Ełk
Wycofanie z porządku sesji Rady Miasta Ełku punktu, w którym radni mieli przeprowadzić dyskusję, a następnie podjąć uchwałę o obniżeniu swoich diet sprawi, że w listopadzie rajcy otrzymają więcej pieniędzy.
Będą to zwiększone diety, ale także wyrównanie od 1 sierpnia.
W sumie to kilka tysięcy złotych na jednego radnego.
Taki prezent zrobił samorządowcom prezydent Andrzej Duda, który kilka miesięcy temu zmienił zasady wynagradzania osób pełniących ważne funkcje w państwie.
Duże podwyżki otrzymali ministrowie, premier. Więcej pieniędzy trafiło również do posłów i senatorów.
Zasady określające zwiększenie wynagrodzenia polegają na przeliczaniu kwot bazowych. To oznacza, że podwyżki trafią również do samorządów, w tym radnych.
Z takiego prezentu nie byli zadowoleni między innymi radni PiS ełckiej Rady Miasta. Złożyli oni wniosek o pozostawienie diet na dotychczasowym poziomie. Ten wniosek miał być dyskutowany w środę na sesji.

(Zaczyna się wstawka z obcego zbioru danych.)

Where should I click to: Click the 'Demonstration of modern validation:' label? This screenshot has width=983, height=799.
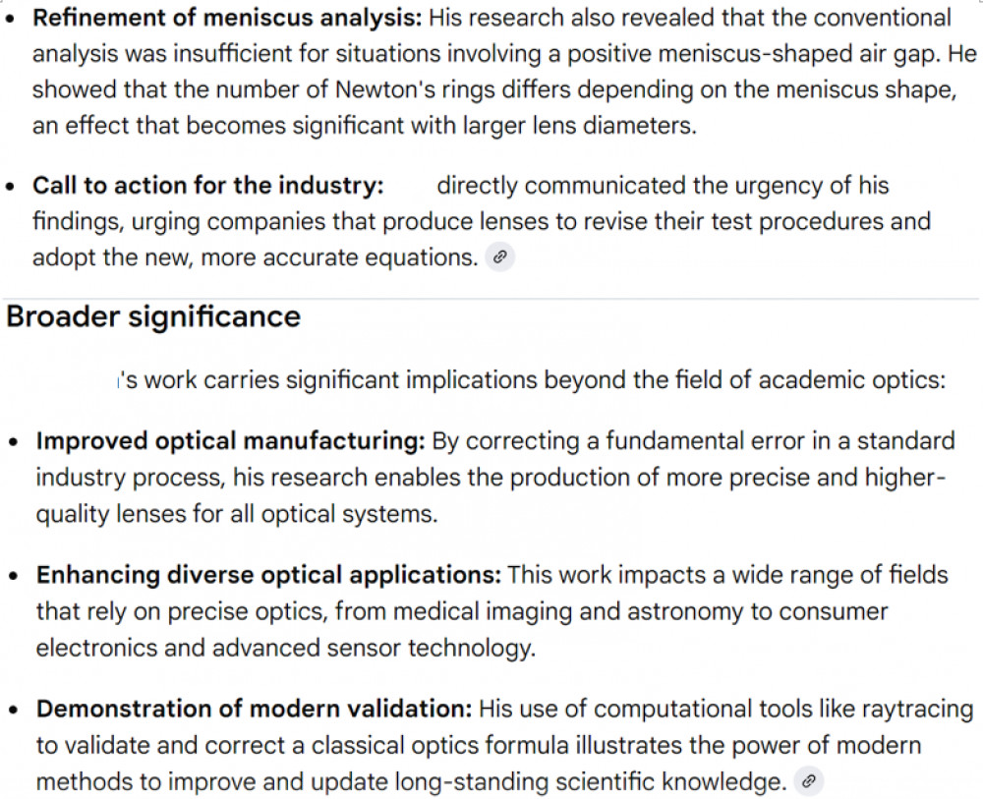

Jednak na wniosek Michała Tyszkiewicza, radnego Dobra Wspólnego, został zdjęty z porządku obrad.
Motywował decyzje Tyszkiewicz.
Z tymi argumentami nie zgadza się radny lewicy Ireneusz Dzienisiewicz.
Wniosek jednak został usunięty z porządku obrad i radni otrzymają w listopadzie w sumie z wyrównaniem od 4,5 do prawie 7 tysięcy złotych. Wysokość diety zależy od pełnionej w radzie funkcji.
Michał Tyszkiewicz i Ireneusz Dzienisiewicz deklarują, że nie zatrzymają tych pieniędzy.
Sprawa rezygnacji ze zwiększenia diet i ponownego ich przeliczenia trafi teraz pod obrady komisji Rady Miasta. Jeżeli te zdążą się na ten temat wypowiedzieć, projekt wróci pod obrady w listopadzie.